No doubt this is an age-old problem. But many firms, including ours, have implemented safeguards to combat this behavior and eliminate straightline data from respondent samples. At our firm, we’ve gone as far as to set up mechanisms to let panel companies know which respondents are engaging in straightlining behavior so they may take appropriate action. We also backfill the respondent sample with a different respondent while the study is still fielding.

It’s the responsibility of the researcher to take advantage of today’s on-the-fly question logic technology (for online surveys) and insert appropriate question traps to identify this behavior proactively. One question trap I particularly like is requesting that the respondent provide a specific response (“Please mark a ‘5’ for this item.”) for an item embedded in a list of items being rated.

Choice-based methodologies

This is a favorite one at our firm. Granted, it also ventures into a more complicated subject matter area but the efforts made to embrace choice-based methodologies return high dividends.

Simply put, designing a robust choice-based experiment and scoring choices via max-diff analysis provides well-differentiated data. While the other tips provided here return what some would consider marginally more differentiated data, choice-based approaches undoubtedly provide data that is significantly more differentiated.

The benefits originate from the algorithm commonly used to estimate utility scores from the choices respondents make. This algorithm, hierarchical Bayes estimation, provides utility scores with a theoretically unlimited range and can be transformed to shares of preference or shares of purchase intent (or share of anything, really - depending on how the choice tasks are worded).

Let’s look at an example of how superior choice-based share results are in terms of differentiation, compared to mean ratings results.

Mean attribute ratings typically produce ratings with little differentiation across attributes, as shown in Figure 1. Shares of preference that are computed reflect improved range differentiation over mean attribute ratings, as shown in Figure 2.

Top-box proportions

I kinda cheated by including this one. I say that because this really has nothing to do with the way the data is collected. We’re not talking about the way a survey question is framed here. Instead, we’re talking about utilizing and reporting out top-box proportions (or top two-box or top three-box) as a summary m easure in place of means.
For those not familiar, top-box refers to the proportion of respondents providing the highest value on a continuous ratings-scale-based question. So for example, a top-box percentage of 55 percent on a five-point scale question means that 55 percent of valid responses received were a 5 and the other 45 percent were either 1, 2, 3 or 4. (In some scenarios, the top-box measure includes "don’t know" or "refused" responses in the denominator.)

What is intriguing about top-box proportions is that, despite effectively consolidating scaled rating values down to a binary value set (1 = top box indicated, 0 = top box not indicated), we wind up with summary measures that are more differentiated. Analytic folks may do a double take when considering this, and I admit I’ve engaged our project managers in lively debates on whether this is appropriate to do.

What I’ve concluded is that using top-box proportions is a mainstay in market research and will continue to be into the foreseeable future. Its ultimate value, besides greater differentiation, lies in its utter simplicity and intuitiveness.

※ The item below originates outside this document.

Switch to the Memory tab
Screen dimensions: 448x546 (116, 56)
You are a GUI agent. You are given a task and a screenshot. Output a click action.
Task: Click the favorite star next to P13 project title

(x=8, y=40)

The researcher does need to consider how top-box proportion results are to be interpreted. My thinking is that their greatest value lies in being an indicator of customer delight. Thus, some parallels between top-box consideration and consideration of results from the Kano model of customer satisfaction can be drawn.

Furthermore, much depends on the client and the client’s position in the market. If the client is ready to take the next step to being a market leader, then leveraging top-box proportions as a measure of delight is very relevant. However, if the client is lagging market competitors, and drawing at least even to competitors in critical product/service areas is most important, then top-box measures would be inferior to mean ratings or even bottom-box measures.